Which lines of the records below contain the string "computer"? Report each of them.
■ ■ ■ ■ ■
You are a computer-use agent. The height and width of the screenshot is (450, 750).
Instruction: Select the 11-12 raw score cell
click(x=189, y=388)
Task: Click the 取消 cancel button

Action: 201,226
■ ■ ■ ■ ■
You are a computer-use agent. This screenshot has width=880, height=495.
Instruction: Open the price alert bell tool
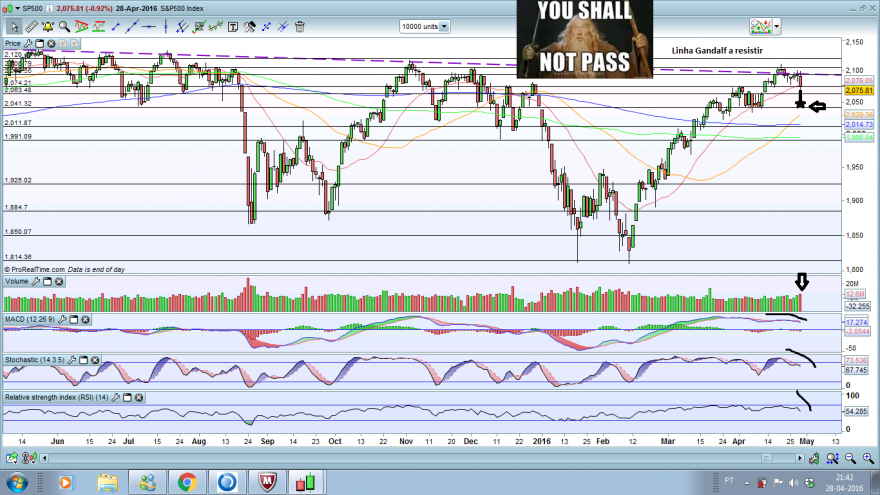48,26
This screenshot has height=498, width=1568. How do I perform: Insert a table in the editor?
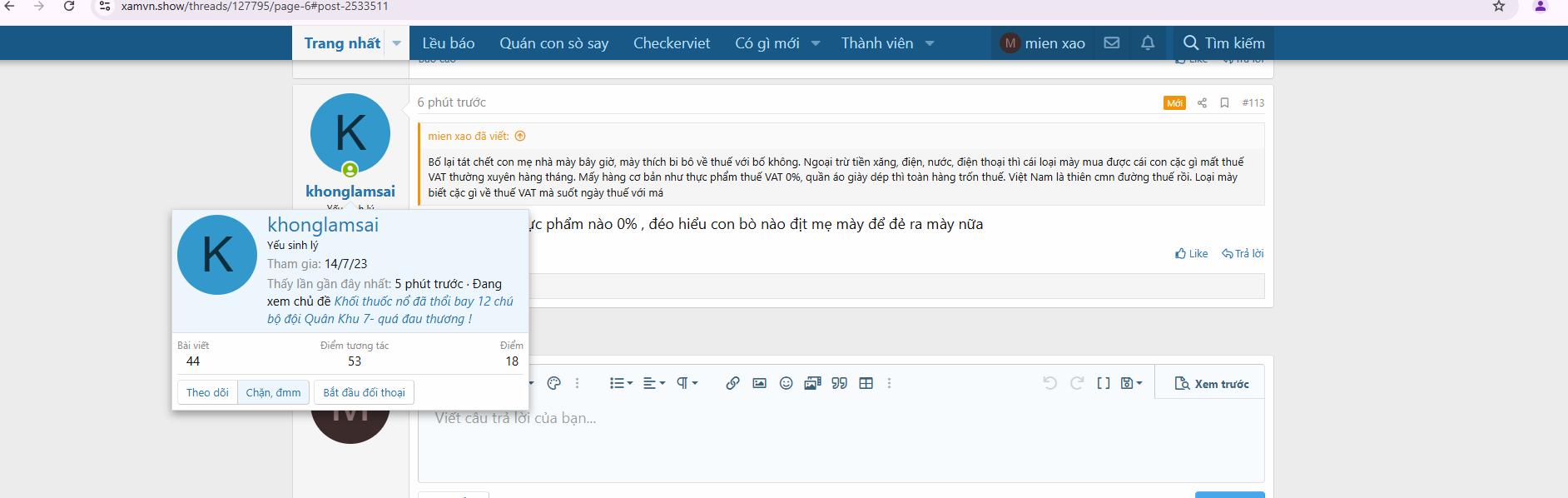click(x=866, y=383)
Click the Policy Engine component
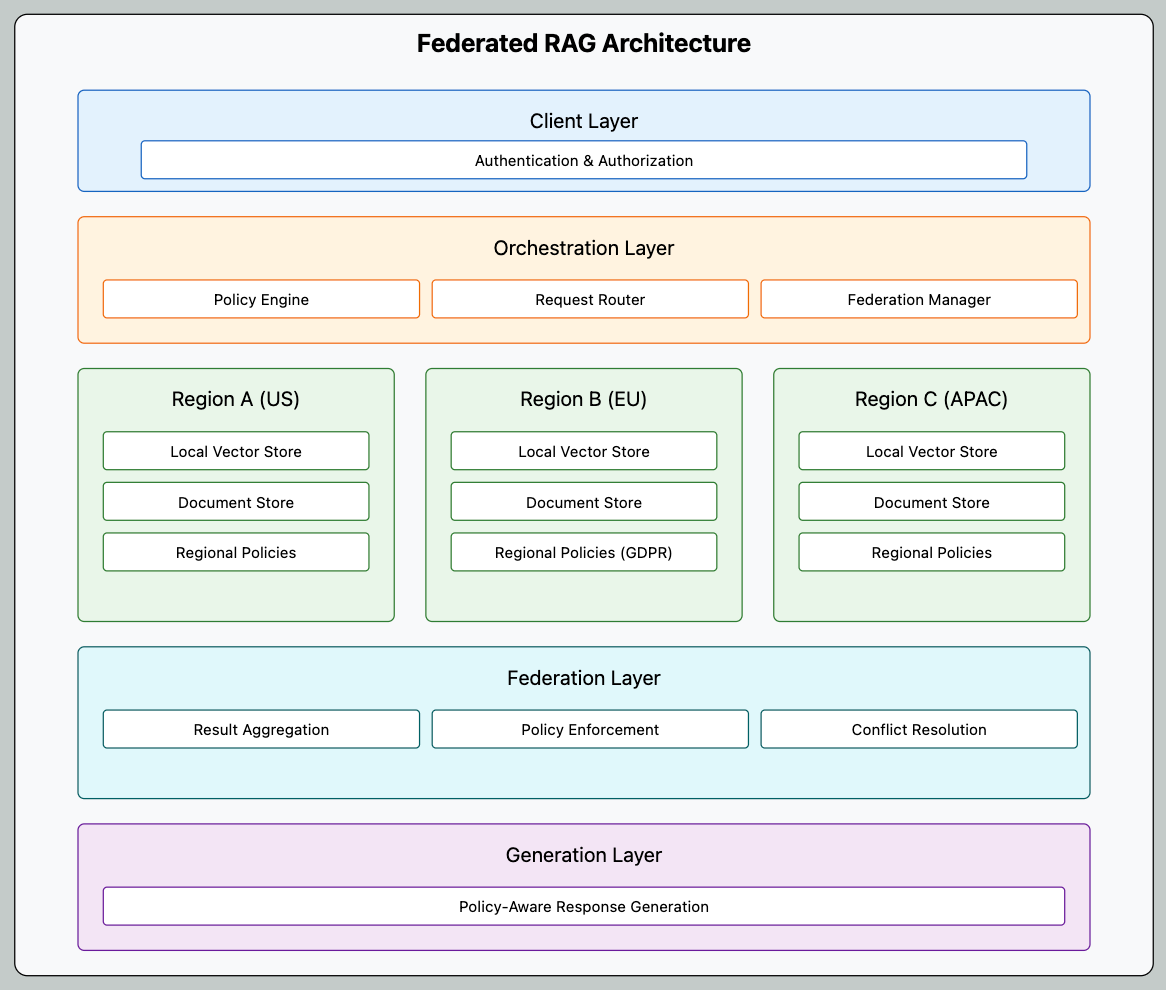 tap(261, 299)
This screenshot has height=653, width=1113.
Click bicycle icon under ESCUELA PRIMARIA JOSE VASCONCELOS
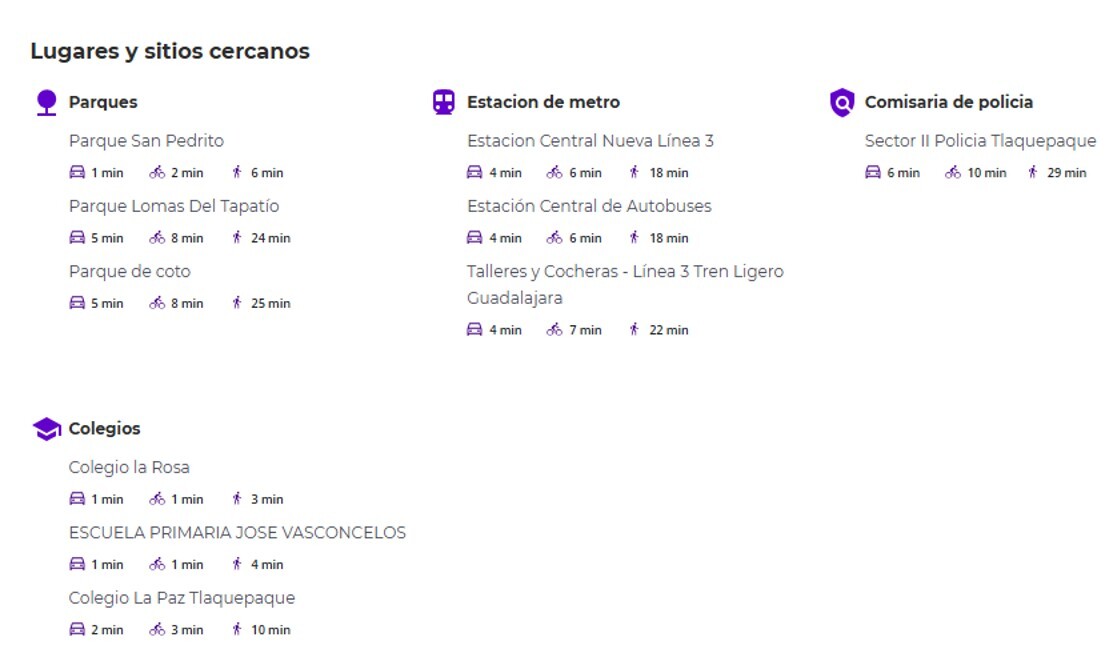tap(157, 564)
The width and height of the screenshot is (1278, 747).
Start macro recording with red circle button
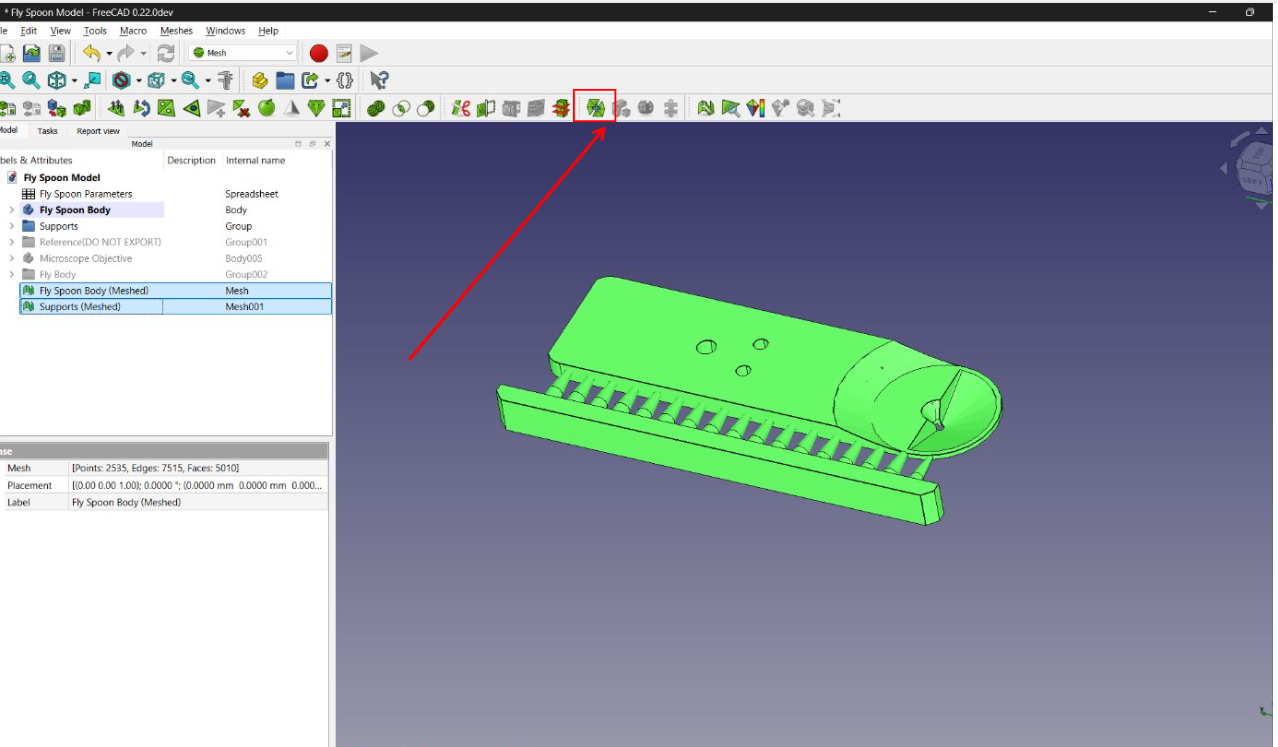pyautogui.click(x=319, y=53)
■ ■ ■ ■ ■
Response box:
You are a computer-use agent. The height and width of the screenshot is (450, 750).
You are a computer-use agent. This screenshot has width=880, height=495.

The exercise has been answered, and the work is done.